Nutritional counselling as a useful addition to the BARF profile - how does a ration check work?

A ration calculation is based on the required figures of the dog and the cat on the basis of the NRC (National Research Council, Nutrient requirements of dogs and cats, 2006). The weight, age, sex and activity of the dog are taken into account. In order to see whether the feeds nutritional supply is sufficient, the sum of the individual nutrients, minerals and vitamins it contains is compared with the requirement. The desired result is a supply that meets the animal's needs. Neither a permanent oversupply nor a long-lasting undersupply of important minerals and vitamins is recommended. Nutritional counselling not only examines the ration but also adjusts it to meet the needs of the animals once any deficiencies have been identified. 
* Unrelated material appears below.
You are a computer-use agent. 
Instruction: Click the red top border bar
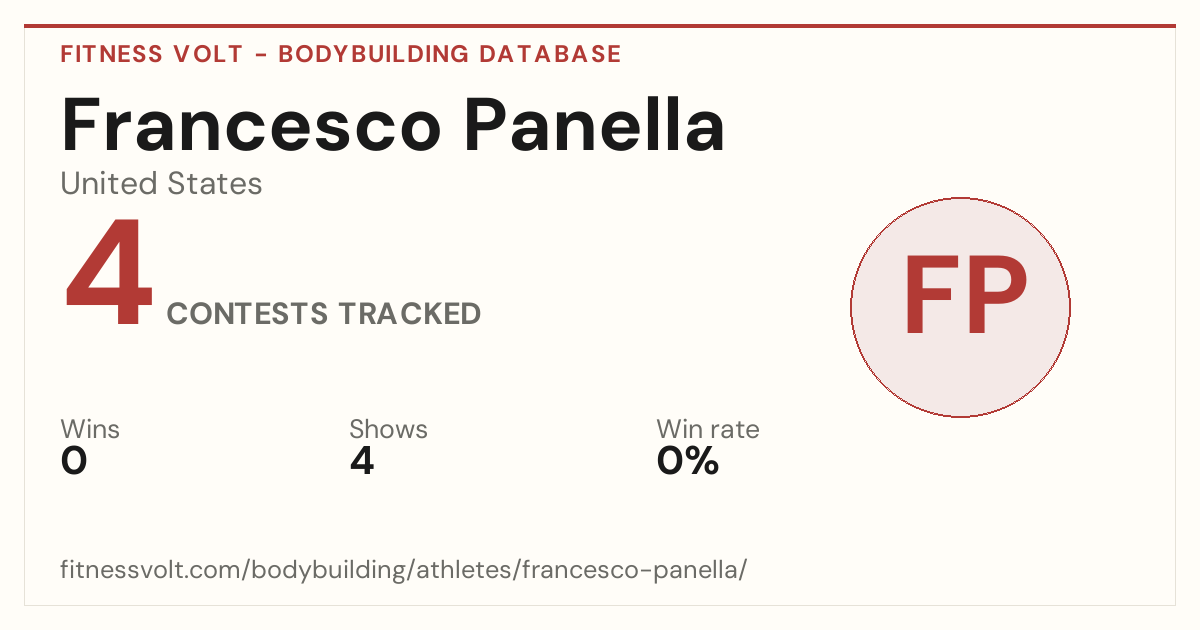(600, 26)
The bottom line is: A BARF profile can be an argumentation aid for the vet to have the ration calculated by a professional in case of deviating findings. However, an inconspicuous blood result is not synonymous with a balanced diet that meets the requirements. In order to be able to quickly and reliably assess the nutrient supply in a BARF ration at a glance, a ration calculation is the method of choice.